Not fast enough? With a little advance preparation it can be ready to serve in about eight minutes.
The book also has ideas for five-ingredient meals, slow-cooker meals, tips for “morphing” leftovers and details on “banking” meals (making them ahead).
Miller, host of the Food Network’s “Quick Fix Meals with Robin Miller,” is a mom and a nutritionist. She has seven books to her credit, including the best-selling “Quick Fix Meals.”
Here’s a recipe from the new book:
Parmesan-Sage Pork Loin
Load up your favorite roasting pan with vegetables, pork and seasonings, and sit back and relax. The aromas emanating from the kitchen will knock your socks off. This meal gives you a slow-cooked taste without having to wait all day (unless you choose to slow-cook it; see note).
2 cups diced red potatoes, unpeeled
1 cup chopped onion
1 cup chopped celery
1 cup chopped carrots
1 1/2 cups reduced-sodium chicken broth
1/2 cup dry sherry
1 (2-pound) pork tenderloin, trimmed of silverskin
Salt and freshly ground black pepper, to taste
2 tablespoons dried sage
1 tablespoon salt-free garlic and herb seasoning
1/4 cup freshly grated Parmesan cheese
Preheat the oven to 400 degrees.
Arrange the potatoes, onion, celery and carrots in a large roasting pan. Pour the broth and sherry over them.
Season the pork all over with the salt and pepper and sprinkle with the sage and garlic-and-herb seasoning. Place the pork on top of the vegetables and sprinkle with the Parmesan (press the cheese into the meat).
Roast until an instant-read thermometer inserted into the thickest part registers 160 degrees Fahrenheit, about 45 minutes. Let the pork rest for 10 minutes. Cut crosswise into 1/2-inch-thick slices and serve with the vegetables and brothy sauce.
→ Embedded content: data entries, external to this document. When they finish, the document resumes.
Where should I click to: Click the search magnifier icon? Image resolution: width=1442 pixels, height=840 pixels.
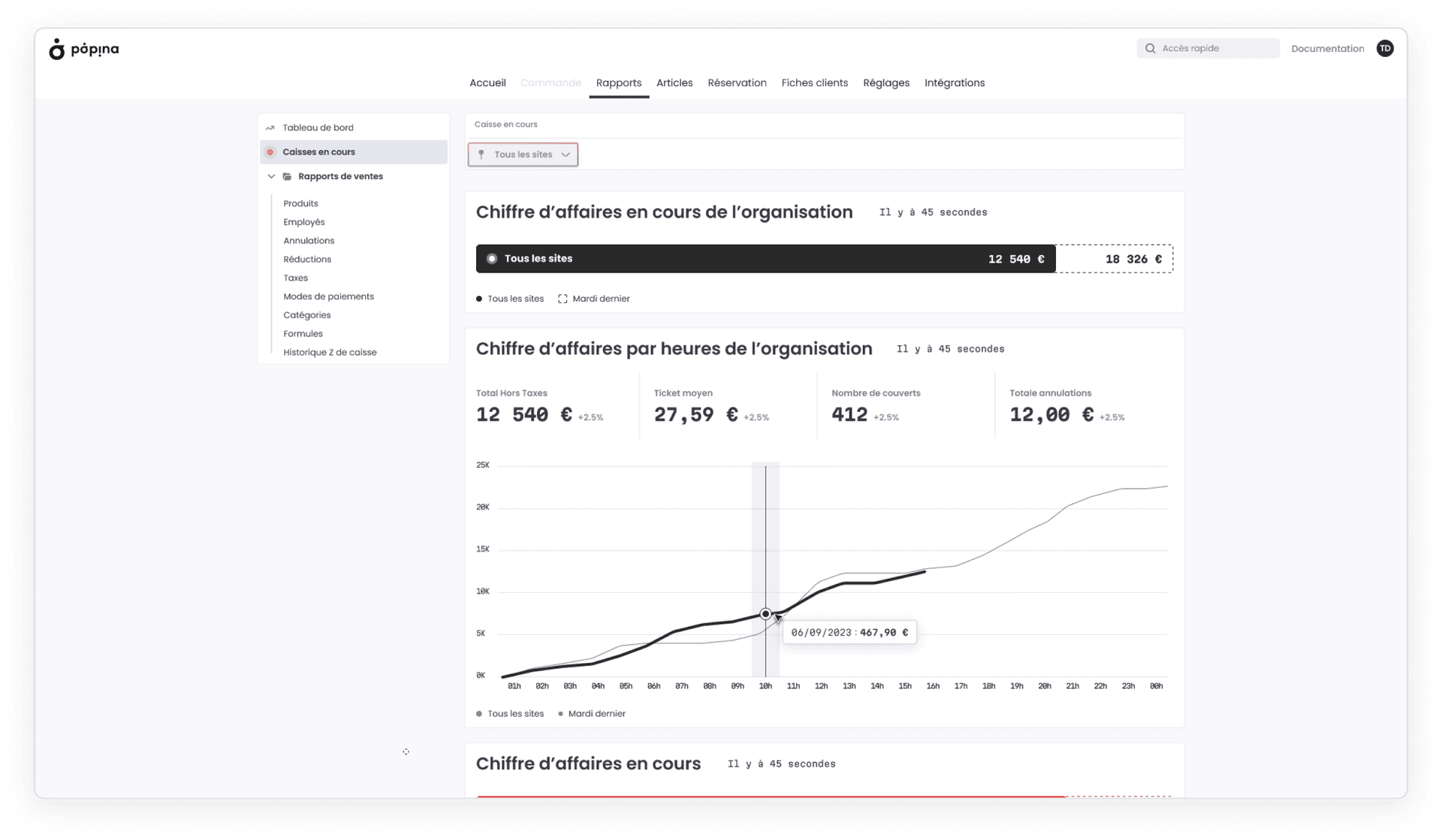(1150, 48)
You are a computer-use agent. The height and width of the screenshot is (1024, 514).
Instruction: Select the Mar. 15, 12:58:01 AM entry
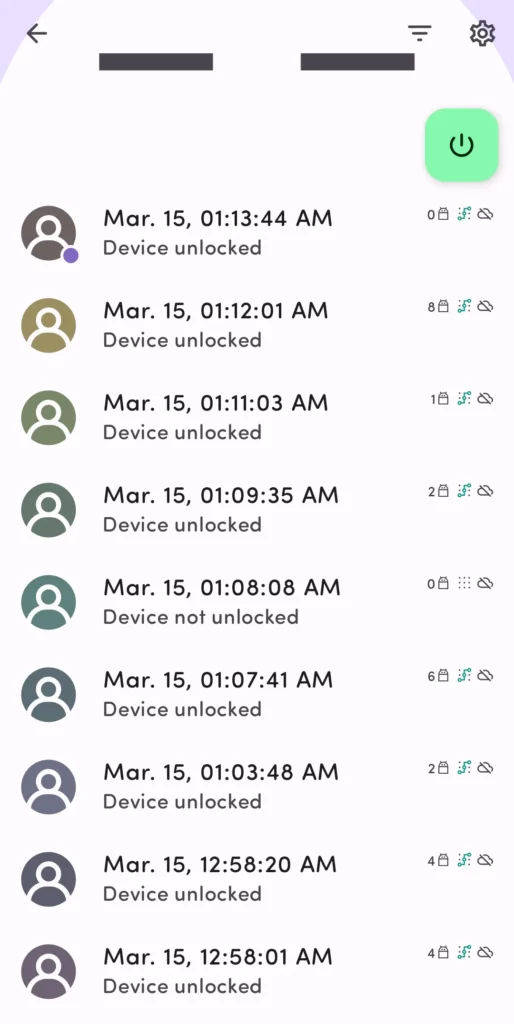[x=257, y=971]
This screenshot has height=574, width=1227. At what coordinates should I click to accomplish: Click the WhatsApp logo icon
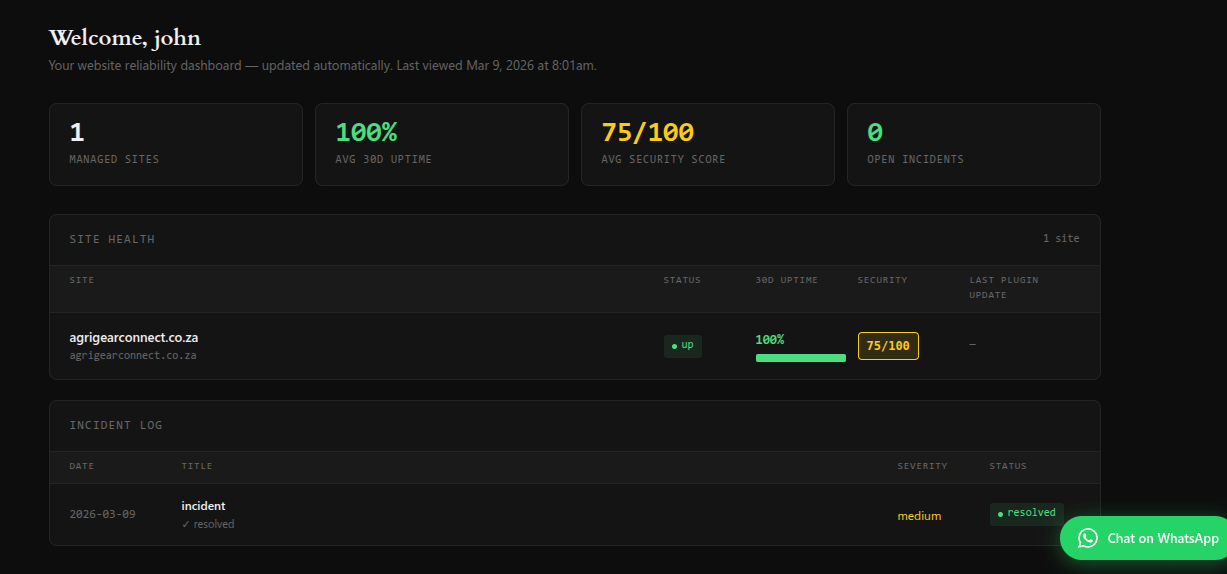coord(1088,538)
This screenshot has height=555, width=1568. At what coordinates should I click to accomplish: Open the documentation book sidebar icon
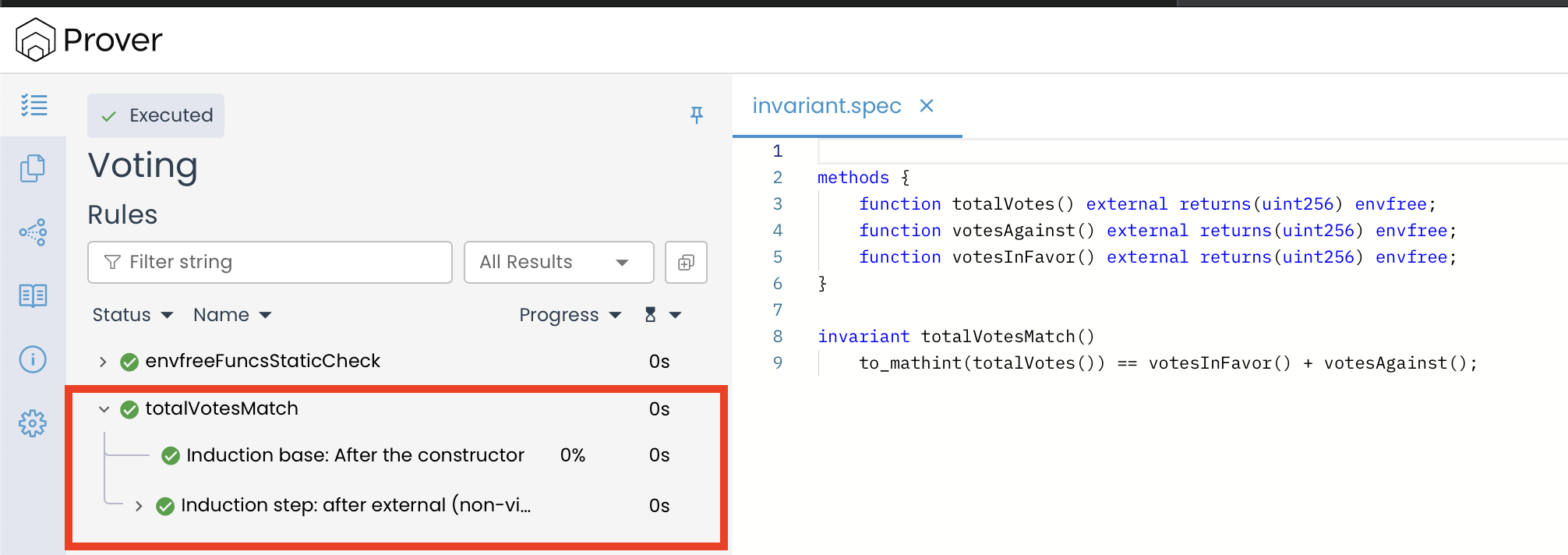coord(33,295)
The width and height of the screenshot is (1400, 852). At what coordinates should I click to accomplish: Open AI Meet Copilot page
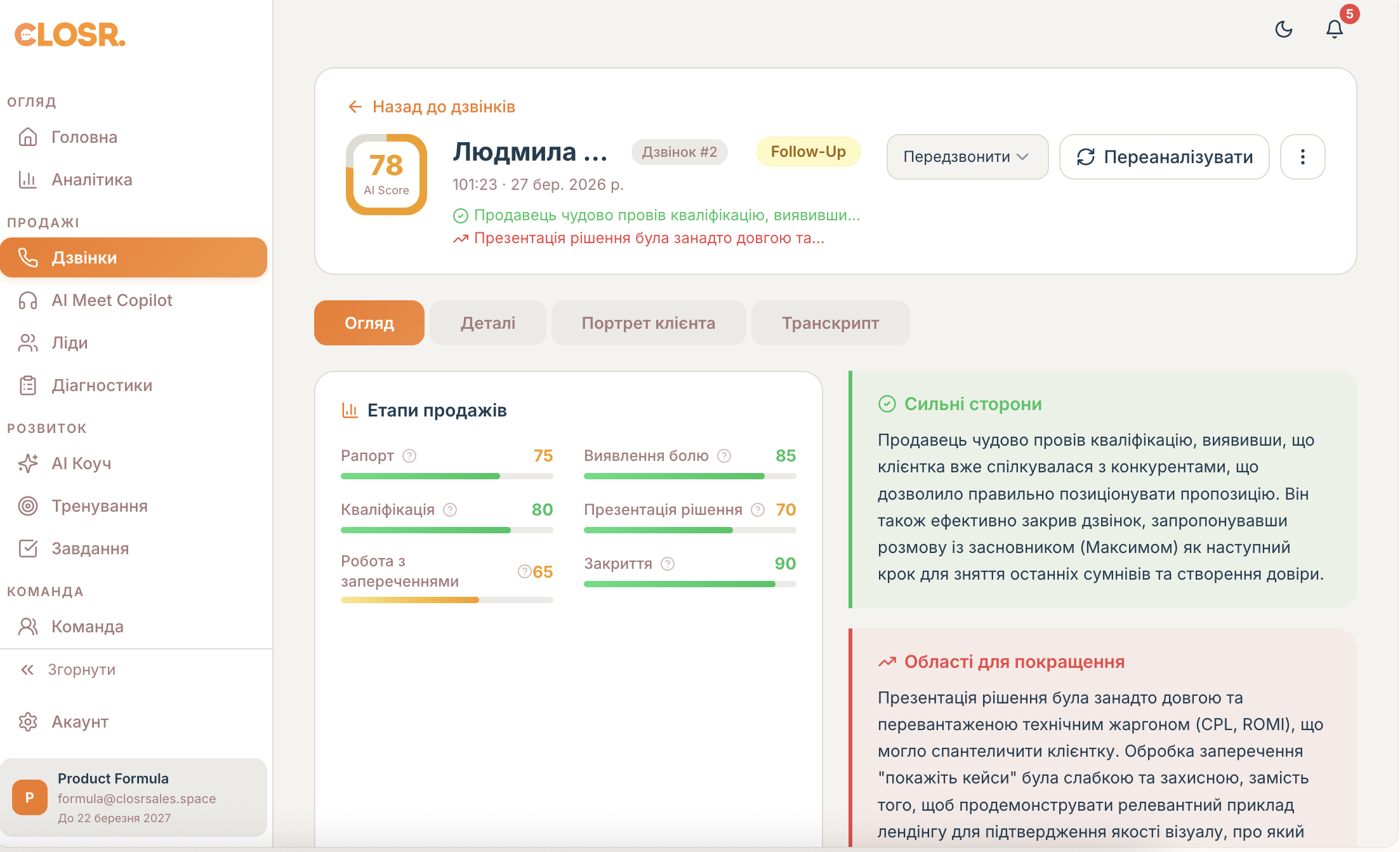[x=112, y=300]
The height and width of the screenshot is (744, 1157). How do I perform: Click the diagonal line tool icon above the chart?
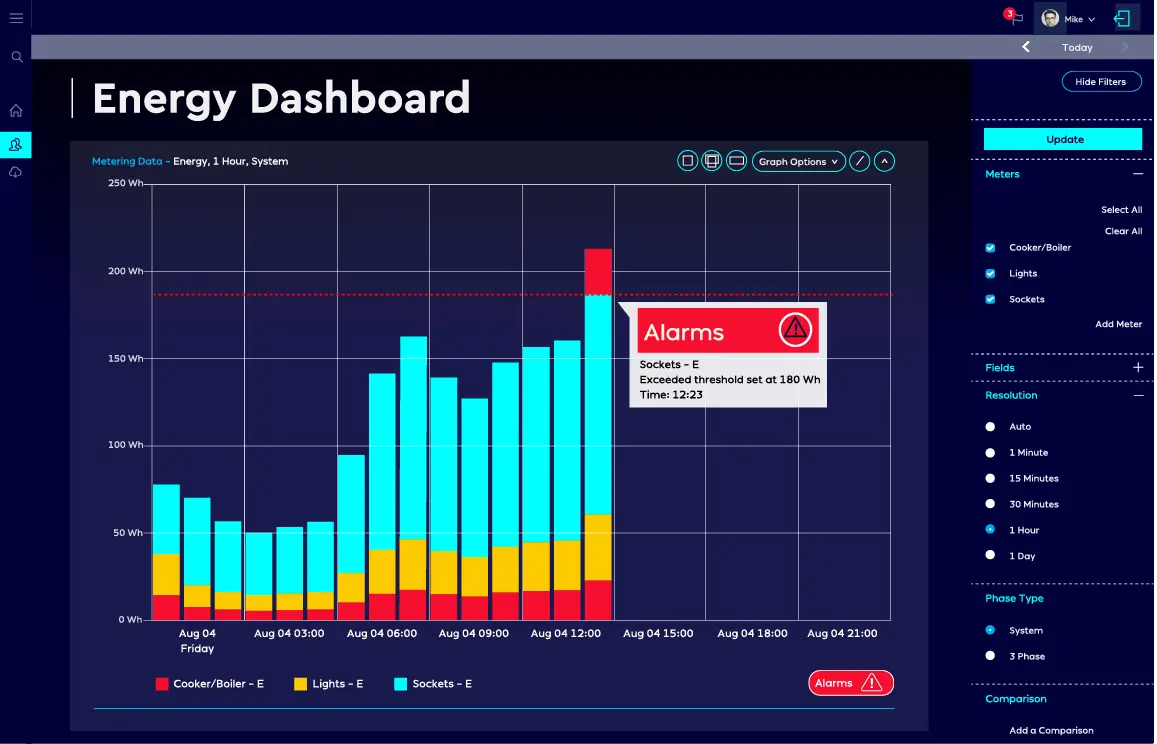(859, 161)
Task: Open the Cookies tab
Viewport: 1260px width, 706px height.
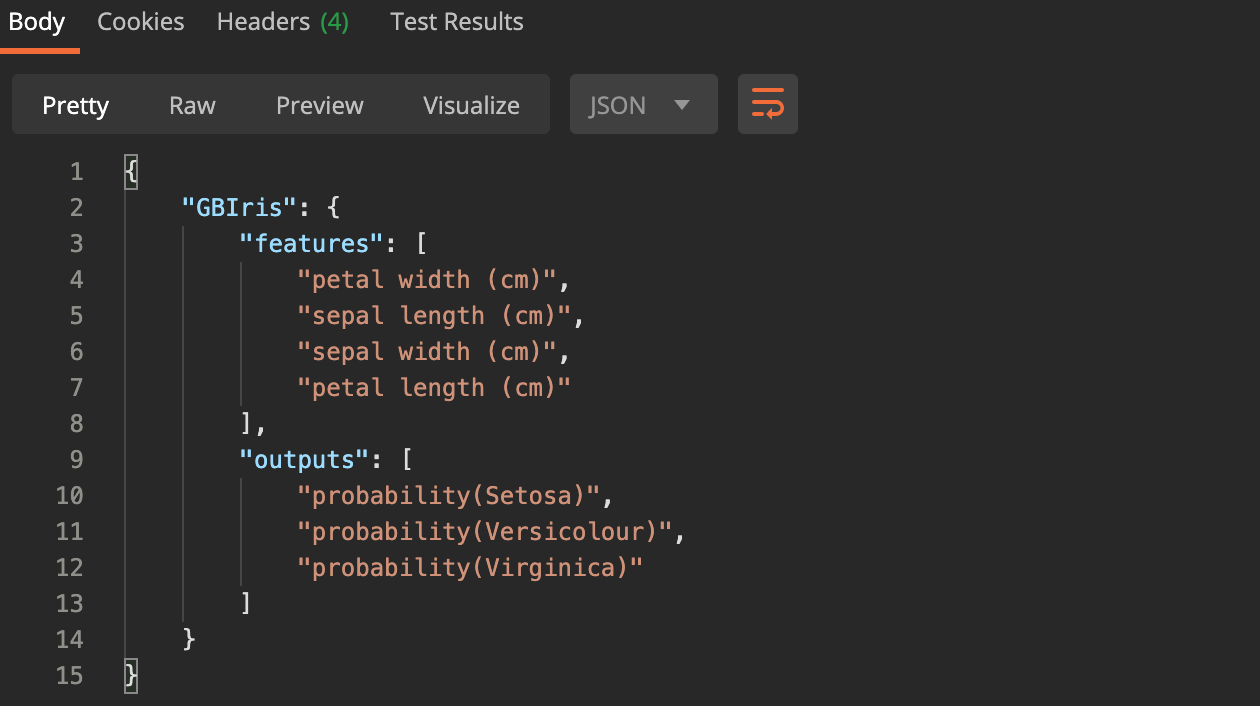Action: [141, 22]
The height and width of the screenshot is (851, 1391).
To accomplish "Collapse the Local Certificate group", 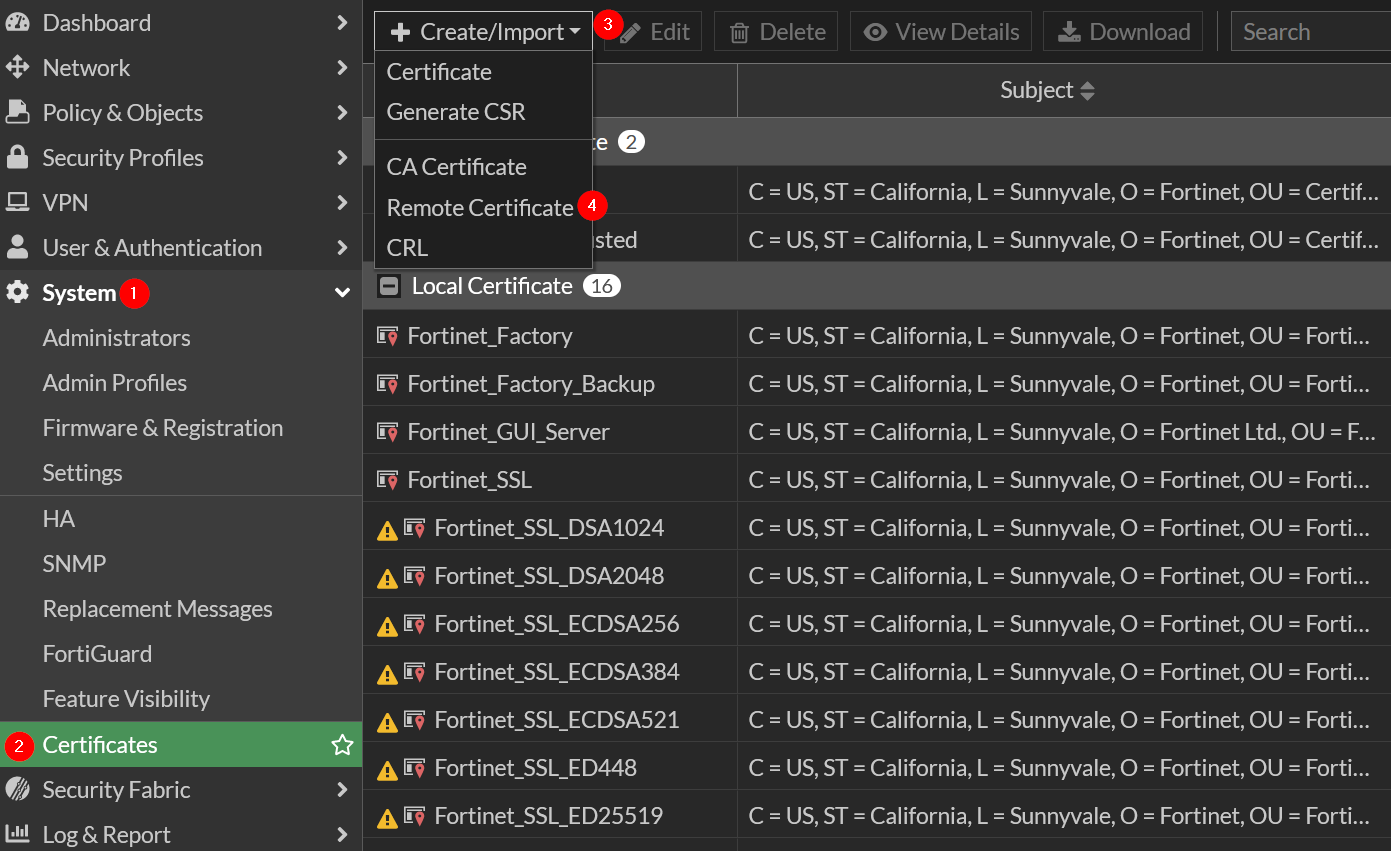I will tap(389, 287).
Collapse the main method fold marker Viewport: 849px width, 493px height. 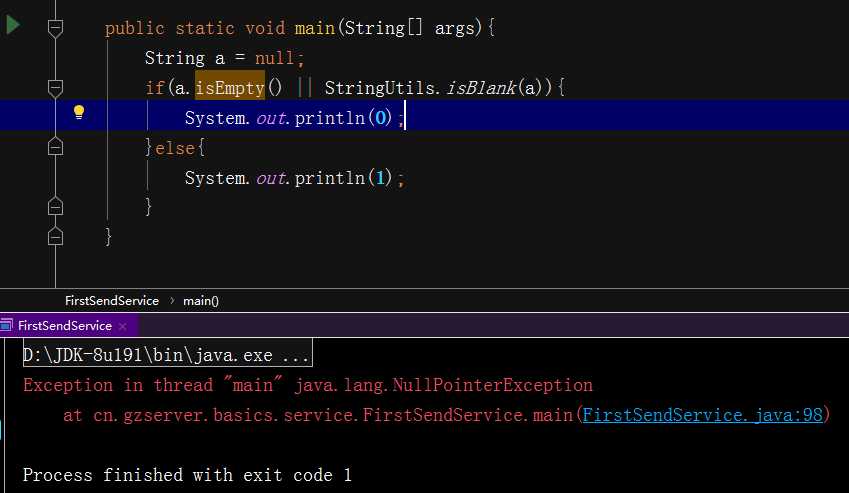click(x=56, y=27)
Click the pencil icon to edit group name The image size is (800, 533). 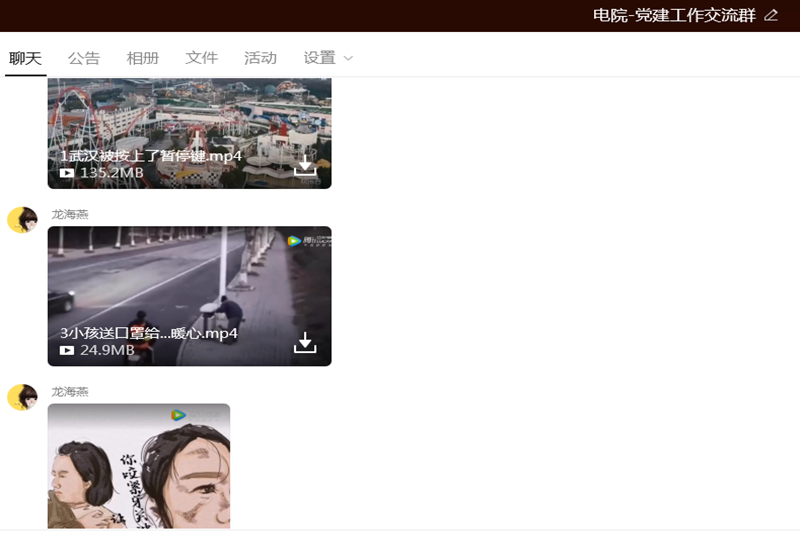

Have it your way: If you don’t want to add sherry, substitute an equal amount of orange or pineapple juice or add 1/2 teaspoon vanilla extract when you add the broth; any of these ingredients will provide the sweetness you’d get from the sherry.
Slow cook it: Follow the directions above, except arranging the ingredients in a large slow cooker instead of a roasting pan. Cover and cook on low for 6 to 8 hours or high for 3 to 4 hours.
Yield: 4 servings
Approximate nutrition per serving: 437 calories, 11 grams fat (4.4 grams saturated, 23 percent fat calories), 54 grams protein, 23 grams carbohydrate, 140 milligrams cholesterol, 3.6 grams dietary fiber, 588 milligrams sodium.